3.
Though we have got to work like a slaves
Just to eat a piece of bread
But as we go along each day
We’ll find happiness to soothe our mind 1
Untuk itulah saya bekerja. Hidup memang dapat memberikan segala pada barang siapa tahu dan pandai menerima.2 Tapi, orang tak mungkin diam saja seperti patung. Jika ia hanya diam saja dan menerima pemberian tangan orang lain, itu menyalahi hukum alam. Jikapun ia berdalih bahwa ia bahagia dengan perilaku semacam itu, saya yakin kebahagiaannya itu hanya semu semata. Sebab, ia hanya memanen tanpa menanam. Bagaimana mungkin orang akan memanen bila tak menanam? Tentu saja orang harus mendayagunakan segenap kemampuannya untuk menanam dan kemudian mengkonversikannya menjadi keuntungan bagi dirinya. Dari situlah kebahagiaan yang sesungguhnya terasa sempurna.

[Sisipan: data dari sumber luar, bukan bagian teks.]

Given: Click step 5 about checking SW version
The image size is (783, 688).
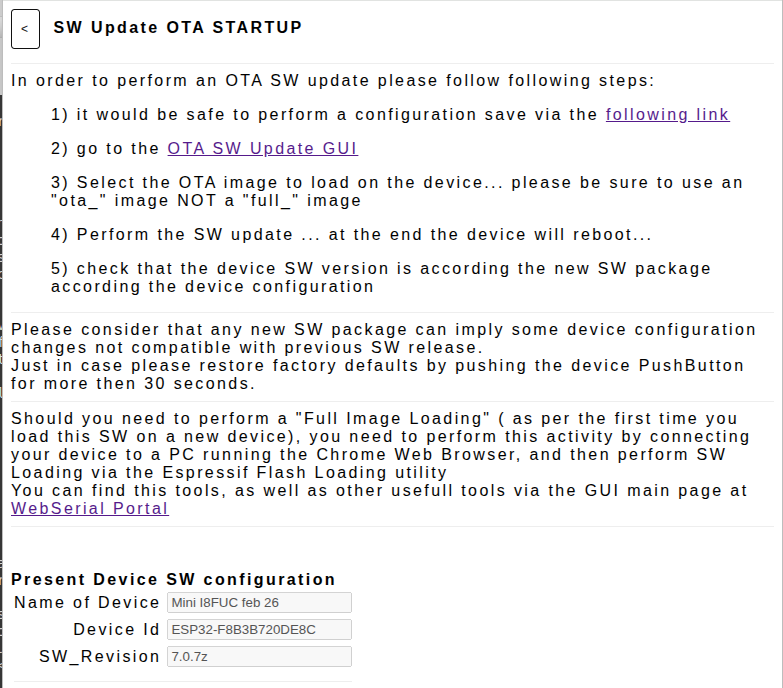Looking at the screenshot, I should coord(380,277).
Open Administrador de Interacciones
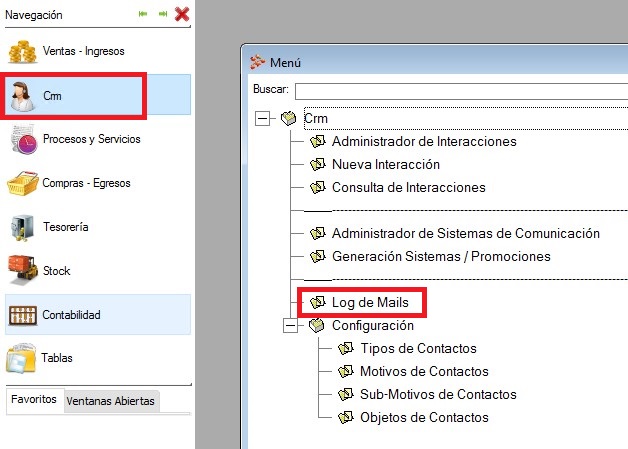 click(423, 141)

Dengan bekerja, saya memang bisa merasakan ketenangan. Saya seperti memiliki pegangan. Meskipun yang saya pegang itu bukan kata kerja, tapi uang. Meskipun uang yang saya pegang tidak melimpah. Tapi sampai saat ini cukup untuk memenuhi kebutuhan saya.
Tentu saja saya tak menganggap bahwa hal semacam itu adalah satu perbudakan. Untuk adat yang berlaku dalam hidup manusia sekarang ini, hal semacam itu biasa disebut sebagai kewajiban. Namun, lebih dari itu, saya menganggapnya sebagai suatu keharusan yang memang wajar terjadi. Jadi, saya pun melakukannya dengan sepenuh kesadaran dan kemampuan saya. Tapi tetap santai, tidak ngoyo.
Saya memang cukup tenang dengan adanya uang yang saya peroleh dari pekerjaan saya menggandakan dokumen orang-orang. Namun, bukan berarti saya juga tak pernah merasakan kegelisahan. Karena saya, seperti orang lain juga berhubungan dengan orang lain lagi yang tentu memunculkan pertalian dan atau keterputusan. Maksud saya sederhana saja sebenarnya, saya merasakan kegelisahan karena si gadis tamu saya tak ada kabarnya sampai dua hari ini. Tak ada pesan, tak ada story WA. Pesan yang saya kirim cuma centang satu. Ia juga belum mampir toko saya. Saya juga tak melihat ia berkelebat di jalan depan toko saya. Satu kali saya melihat gadis dengan sweater merah melenggang di jalan saat saya jalan pulang. Namun, saat saya cegat dan berpaling, ternyata orang lain. Saya mendengar gumamannya membacakan satu baris sajak di samping saya saat saya tidur-tidur ayam di kursi toko saya saat jam istirahat. Saat saya terjaga, tak ada sesiapa. Saya mencium aroma tubuhnya saat saya rebah terbaring di ranjang. Saya seperti terikat dengan si gadis tamu saya itu demikian kuat. Saya jadi agak banyak melamun. Saya tak mengira akan menjadi begini jadinya. Padahal, tahu namanya saja belum. Padahal, saya tahu kalau si gadis tamu saya itu ada punya masalah dengan hidupnya. Sungguh, sedikit rasa penasaran dan sedikit keinginan untuk mengetahui masalahnya itu cuma membikin saya merana. Karena ia kini tak ada dan tak bisa dihubungi pula.
Tapi saya kemudian menyadari bahwa memang beginilah akibat dari satu tindakan untuk mengikatkan diri. Ketika ikatan itu lepas, maka hanya akan menyisakan rongga kekosongan. Kekosongan yang minta diisi dengan ikatan yang tak lagi bisa menyatu. Yang muncul kemudian hanya kegelisahan. Bukan ketenangan.